Stored dataset items

────────────────────────────────────────

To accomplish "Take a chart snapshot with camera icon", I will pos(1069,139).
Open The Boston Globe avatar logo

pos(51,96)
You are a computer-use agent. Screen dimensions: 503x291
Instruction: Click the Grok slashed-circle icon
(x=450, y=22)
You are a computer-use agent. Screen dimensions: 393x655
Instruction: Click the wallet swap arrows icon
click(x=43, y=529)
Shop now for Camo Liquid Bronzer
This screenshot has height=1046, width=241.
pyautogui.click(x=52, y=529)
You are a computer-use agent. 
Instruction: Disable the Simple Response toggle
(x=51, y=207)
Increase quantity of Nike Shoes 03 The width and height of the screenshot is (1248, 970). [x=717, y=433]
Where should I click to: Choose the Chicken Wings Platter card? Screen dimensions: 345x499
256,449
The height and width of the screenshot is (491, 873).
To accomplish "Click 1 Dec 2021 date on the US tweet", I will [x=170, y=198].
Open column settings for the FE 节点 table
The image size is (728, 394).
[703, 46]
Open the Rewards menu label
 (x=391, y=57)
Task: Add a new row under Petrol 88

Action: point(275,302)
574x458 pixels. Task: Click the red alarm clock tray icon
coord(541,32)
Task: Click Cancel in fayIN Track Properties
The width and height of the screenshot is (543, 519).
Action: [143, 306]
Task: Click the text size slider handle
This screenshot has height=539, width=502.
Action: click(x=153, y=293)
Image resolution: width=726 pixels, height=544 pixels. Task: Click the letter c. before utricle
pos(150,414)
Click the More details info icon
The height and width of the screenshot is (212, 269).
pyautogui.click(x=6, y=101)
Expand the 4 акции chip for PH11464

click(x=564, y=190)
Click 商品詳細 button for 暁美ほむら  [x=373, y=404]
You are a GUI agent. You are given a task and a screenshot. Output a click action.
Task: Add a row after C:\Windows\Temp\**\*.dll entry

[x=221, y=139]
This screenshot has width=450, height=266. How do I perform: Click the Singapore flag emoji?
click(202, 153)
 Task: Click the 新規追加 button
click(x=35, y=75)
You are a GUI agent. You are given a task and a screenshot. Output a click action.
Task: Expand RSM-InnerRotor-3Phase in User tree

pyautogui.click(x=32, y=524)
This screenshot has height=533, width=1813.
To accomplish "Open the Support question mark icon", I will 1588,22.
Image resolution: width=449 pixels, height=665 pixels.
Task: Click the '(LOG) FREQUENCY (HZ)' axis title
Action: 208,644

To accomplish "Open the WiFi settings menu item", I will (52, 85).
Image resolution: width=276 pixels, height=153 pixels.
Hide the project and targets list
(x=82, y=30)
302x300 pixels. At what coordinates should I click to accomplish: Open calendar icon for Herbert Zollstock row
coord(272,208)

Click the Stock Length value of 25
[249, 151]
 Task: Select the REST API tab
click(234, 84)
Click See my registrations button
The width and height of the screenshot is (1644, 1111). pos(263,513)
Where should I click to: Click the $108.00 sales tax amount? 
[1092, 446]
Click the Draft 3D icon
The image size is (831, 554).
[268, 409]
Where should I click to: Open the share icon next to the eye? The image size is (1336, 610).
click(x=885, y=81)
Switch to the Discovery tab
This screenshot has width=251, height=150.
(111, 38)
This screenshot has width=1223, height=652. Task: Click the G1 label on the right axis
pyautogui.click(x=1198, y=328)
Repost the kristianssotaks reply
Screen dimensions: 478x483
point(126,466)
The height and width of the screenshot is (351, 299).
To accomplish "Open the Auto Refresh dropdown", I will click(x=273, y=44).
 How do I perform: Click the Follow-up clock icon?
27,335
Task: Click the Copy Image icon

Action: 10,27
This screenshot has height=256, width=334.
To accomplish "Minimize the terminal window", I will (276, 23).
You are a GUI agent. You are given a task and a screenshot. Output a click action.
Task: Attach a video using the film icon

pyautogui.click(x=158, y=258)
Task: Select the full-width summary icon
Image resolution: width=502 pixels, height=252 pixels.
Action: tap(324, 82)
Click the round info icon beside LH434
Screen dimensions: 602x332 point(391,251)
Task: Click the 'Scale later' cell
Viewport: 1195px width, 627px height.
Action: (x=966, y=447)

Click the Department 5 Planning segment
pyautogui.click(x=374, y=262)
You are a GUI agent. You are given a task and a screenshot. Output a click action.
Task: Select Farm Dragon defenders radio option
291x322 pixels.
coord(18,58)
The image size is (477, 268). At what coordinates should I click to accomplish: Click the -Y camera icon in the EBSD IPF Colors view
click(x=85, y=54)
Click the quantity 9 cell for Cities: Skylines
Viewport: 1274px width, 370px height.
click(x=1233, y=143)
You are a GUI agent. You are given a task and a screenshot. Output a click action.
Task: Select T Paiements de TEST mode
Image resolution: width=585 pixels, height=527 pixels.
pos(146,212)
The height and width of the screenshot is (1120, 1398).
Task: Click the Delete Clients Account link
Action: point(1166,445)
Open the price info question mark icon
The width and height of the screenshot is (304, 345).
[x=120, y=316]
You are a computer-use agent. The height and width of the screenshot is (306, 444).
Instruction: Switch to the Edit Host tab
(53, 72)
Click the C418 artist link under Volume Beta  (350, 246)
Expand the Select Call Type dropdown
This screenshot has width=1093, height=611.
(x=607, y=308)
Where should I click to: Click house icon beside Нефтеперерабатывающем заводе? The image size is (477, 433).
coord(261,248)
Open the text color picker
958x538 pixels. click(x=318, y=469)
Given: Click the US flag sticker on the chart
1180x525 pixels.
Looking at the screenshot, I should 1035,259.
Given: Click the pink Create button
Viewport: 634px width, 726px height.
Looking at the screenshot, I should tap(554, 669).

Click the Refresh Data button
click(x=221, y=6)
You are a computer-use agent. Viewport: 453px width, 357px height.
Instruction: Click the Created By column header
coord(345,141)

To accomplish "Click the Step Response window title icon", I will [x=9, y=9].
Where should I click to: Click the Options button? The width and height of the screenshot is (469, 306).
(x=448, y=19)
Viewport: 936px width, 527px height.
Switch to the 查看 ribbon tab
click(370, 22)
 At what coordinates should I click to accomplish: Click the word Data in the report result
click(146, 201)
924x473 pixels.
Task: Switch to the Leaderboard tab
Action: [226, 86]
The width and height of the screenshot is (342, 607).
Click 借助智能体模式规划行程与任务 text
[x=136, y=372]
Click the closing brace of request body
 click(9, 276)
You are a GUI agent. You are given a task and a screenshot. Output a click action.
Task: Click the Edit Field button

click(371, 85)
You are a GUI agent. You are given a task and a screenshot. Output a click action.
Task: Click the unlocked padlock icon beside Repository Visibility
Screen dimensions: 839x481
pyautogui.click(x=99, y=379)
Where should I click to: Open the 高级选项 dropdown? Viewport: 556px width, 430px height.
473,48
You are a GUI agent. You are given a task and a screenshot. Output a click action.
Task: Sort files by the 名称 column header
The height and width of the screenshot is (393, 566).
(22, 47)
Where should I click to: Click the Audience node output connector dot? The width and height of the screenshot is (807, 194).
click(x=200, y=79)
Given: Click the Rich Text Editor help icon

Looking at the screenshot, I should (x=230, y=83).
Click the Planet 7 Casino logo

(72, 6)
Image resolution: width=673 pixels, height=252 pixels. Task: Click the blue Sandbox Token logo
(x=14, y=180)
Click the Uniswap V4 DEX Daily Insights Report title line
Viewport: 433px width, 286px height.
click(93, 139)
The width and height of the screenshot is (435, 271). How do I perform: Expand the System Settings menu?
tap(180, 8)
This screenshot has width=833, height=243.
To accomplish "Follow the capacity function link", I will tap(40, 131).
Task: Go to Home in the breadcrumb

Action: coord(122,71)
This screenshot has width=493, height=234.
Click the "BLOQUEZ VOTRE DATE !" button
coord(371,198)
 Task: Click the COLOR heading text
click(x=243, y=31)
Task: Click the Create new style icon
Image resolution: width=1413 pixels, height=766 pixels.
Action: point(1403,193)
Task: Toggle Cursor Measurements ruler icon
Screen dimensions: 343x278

────────────────────────────────────────

__Problem to solve__: Using the entries, return every line where the word "chart" can be found.

__Answer space__:
To accomplish "Take a chart snapshot with camera icon", I will pos(1069,139).
Given: Click the US flag sticker on the chart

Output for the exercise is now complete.